DATA EXTRACT -
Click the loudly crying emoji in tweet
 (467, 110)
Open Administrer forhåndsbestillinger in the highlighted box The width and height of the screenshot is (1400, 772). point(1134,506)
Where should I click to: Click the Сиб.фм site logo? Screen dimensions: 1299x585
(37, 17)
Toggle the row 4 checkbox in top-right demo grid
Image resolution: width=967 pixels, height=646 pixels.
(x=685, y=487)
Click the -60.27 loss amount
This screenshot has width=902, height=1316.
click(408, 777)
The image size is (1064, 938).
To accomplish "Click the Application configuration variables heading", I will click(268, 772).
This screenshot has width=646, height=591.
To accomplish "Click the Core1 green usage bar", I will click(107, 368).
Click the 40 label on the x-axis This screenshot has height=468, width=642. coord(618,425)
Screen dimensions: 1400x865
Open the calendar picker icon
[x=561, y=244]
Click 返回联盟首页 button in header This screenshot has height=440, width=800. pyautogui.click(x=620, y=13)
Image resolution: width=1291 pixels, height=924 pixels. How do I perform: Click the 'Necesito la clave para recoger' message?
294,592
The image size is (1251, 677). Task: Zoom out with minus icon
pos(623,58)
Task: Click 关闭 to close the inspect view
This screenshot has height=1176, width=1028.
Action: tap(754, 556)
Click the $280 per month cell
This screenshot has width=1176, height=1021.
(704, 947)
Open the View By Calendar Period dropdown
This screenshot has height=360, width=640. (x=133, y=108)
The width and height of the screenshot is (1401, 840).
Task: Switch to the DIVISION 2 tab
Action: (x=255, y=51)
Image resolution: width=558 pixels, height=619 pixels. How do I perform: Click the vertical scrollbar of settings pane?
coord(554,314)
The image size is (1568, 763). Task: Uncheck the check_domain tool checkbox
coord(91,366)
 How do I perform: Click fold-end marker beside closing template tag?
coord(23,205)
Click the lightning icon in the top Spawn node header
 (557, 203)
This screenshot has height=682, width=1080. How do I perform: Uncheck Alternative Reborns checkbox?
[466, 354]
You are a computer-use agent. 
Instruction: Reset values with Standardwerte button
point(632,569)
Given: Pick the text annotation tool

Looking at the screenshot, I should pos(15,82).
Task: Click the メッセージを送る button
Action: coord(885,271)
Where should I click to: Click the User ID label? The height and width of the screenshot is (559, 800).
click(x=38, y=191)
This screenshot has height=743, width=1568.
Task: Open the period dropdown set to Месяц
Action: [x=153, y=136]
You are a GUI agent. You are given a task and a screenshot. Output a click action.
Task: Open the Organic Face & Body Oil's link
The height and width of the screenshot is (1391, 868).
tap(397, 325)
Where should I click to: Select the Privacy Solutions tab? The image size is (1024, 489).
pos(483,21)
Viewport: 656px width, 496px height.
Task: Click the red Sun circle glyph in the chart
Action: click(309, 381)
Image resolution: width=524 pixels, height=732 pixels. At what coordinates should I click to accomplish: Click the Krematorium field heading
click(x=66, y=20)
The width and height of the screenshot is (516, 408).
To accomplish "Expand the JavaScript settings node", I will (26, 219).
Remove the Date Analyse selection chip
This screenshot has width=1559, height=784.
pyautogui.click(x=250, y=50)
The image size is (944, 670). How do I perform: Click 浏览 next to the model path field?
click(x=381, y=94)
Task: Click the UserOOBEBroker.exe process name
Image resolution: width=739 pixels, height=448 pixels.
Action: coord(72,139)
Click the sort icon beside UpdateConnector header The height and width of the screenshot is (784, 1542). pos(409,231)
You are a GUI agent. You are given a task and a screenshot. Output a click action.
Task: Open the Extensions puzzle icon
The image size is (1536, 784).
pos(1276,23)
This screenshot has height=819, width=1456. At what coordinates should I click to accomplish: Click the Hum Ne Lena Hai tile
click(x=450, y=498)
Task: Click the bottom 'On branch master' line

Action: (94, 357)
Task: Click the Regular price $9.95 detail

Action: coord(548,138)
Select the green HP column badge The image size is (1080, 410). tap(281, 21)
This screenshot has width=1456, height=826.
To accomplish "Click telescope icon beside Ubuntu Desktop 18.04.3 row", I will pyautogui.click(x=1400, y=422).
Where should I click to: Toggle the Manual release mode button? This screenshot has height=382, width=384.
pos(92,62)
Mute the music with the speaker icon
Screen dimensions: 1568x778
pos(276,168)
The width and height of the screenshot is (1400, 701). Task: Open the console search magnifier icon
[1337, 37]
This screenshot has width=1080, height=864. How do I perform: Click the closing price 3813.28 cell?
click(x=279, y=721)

WHAT YOU ARE ASKED TO DO - Print the records above exactly. Omit nothing.

RESULT -
Click the loudly crying emoji in tweet
 (467, 110)
Open Administrer forhåndsbestillinger in the highlighted box The width and height of the screenshot is (1400, 772). point(1134,506)
Where should I click to: Click the Сиб.фм site logo? Screen dimensions: 1299x585
(37, 17)
Toggle the row 4 checkbox in top-right demo grid
Image resolution: width=967 pixels, height=646 pixels.
(x=685, y=487)
Click the -60.27 loss amount
This screenshot has width=902, height=1316.
click(408, 777)
The image size is (1064, 938).
To accomplish "Click the Application configuration variables heading", I will click(268, 772).
This screenshot has width=646, height=591.
To accomplish "Click the Core1 green usage bar", I will click(107, 368).
Click the 40 label on the x-axis This screenshot has height=468, width=642. coord(618,425)
Screen dimensions: 1400x865
Open the calendar picker icon
[x=561, y=244]
Click 返回联盟首页 button in header This screenshot has height=440, width=800. pyautogui.click(x=620, y=13)
Image resolution: width=1291 pixels, height=924 pixels. How do I perform: Click the 'Necesito la clave para recoger' message?
294,592
The image size is (1251, 677). Task: Zoom out with minus icon
pos(623,58)
Task: Click 关闭 to close the inspect view
This screenshot has height=1176, width=1028.
Action: tap(754, 556)
Click the $280 per month cell
This screenshot has width=1176, height=1021.
(704, 947)
Open the View By Calendar Period dropdown
This screenshot has height=360, width=640. (x=133, y=108)
The width and height of the screenshot is (1401, 840).
Task: Switch to the DIVISION 2 tab
Action: (x=255, y=51)
Image resolution: width=558 pixels, height=619 pixels. How do I perform: Click the vertical scrollbar of settings pane?
coord(554,314)
The image size is (1568, 763). Task: Uncheck the check_domain tool checkbox
coord(91,366)
 How do I perform: Click fold-end marker beside closing template tag?
coord(23,205)
Click the lightning icon in the top Spawn node header
 (557, 203)
This screenshot has height=682, width=1080. How do I perform: Uncheck Alternative Reborns checkbox?
[466, 354]
You are a computer-use agent. 
Instruction: Reset values with Standardwerte button
point(632,569)
Given: Pick the text annotation tool

Looking at the screenshot, I should pos(15,82).
Task: Click the メッセージを送る button
Action: coord(885,271)
Where should I click to: Click the User ID label? The height and width of the screenshot is (559, 800).
click(x=38, y=191)
This screenshot has height=743, width=1568.
Task: Open the period dropdown set to Месяц
Action: [x=153, y=136]
You are a GUI agent. You are given a task and a screenshot. Output a click action.
Task: Open the Organic Face & Body Oil's link
The height and width of the screenshot is (1391, 868).
tap(397, 325)
Where should I click to: Select the Privacy Solutions tab? The image size is (1024, 489).
pos(483,21)
Viewport: 656px width, 496px height.
Task: Click the red Sun circle glyph in the chart
Action: click(309, 381)
Image resolution: width=524 pixels, height=732 pixels. At what coordinates should I click to accomplish: Click the Krematorium field heading
click(x=66, y=20)
The width and height of the screenshot is (516, 408).
To accomplish "Expand the JavaScript settings node", I will (26, 219).
Remove the Date Analyse selection chip
This screenshot has width=1559, height=784.
pyautogui.click(x=250, y=50)
The image size is (944, 670). How do I perform: Click 浏览 next to the model path field?
click(x=381, y=94)
Task: Click the UserOOBEBroker.exe process name
Image resolution: width=739 pixels, height=448 pixels.
Action: coord(72,139)
Click the sort icon beside UpdateConnector header The height and width of the screenshot is (784, 1542). pos(409,231)
You are a GUI agent. You are given a task and a screenshot. Output a click action.
Task: Open the Extensions puzzle icon
The image size is (1536, 784).
pos(1276,23)
This screenshot has height=819, width=1456. At what coordinates should I click to accomplish: Click the Hum Ne Lena Hai tile
click(x=450, y=498)
Task: Click the bottom 'On branch master' line

Action: (94, 357)
Task: Click the Regular price $9.95 detail

Action: coord(548,138)
Select the green HP column badge The image size is (1080, 410). tap(281, 21)
This screenshot has width=1456, height=826.
To accomplish "Click telescope icon beside Ubuntu Desktop 18.04.3 row", I will pyautogui.click(x=1400, y=422).
Where should I click to: Toggle the Manual release mode button? This screenshot has height=382, width=384.
pos(92,62)
Mute the music with the speaker icon
Screen dimensions: 1568x778
pos(276,168)
The width and height of the screenshot is (1400, 701). Task: Open the console search magnifier icon
[1337, 37]
This screenshot has width=1080, height=864. How do I perform: Click the closing price 3813.28 cell?
click(x=279, y=721)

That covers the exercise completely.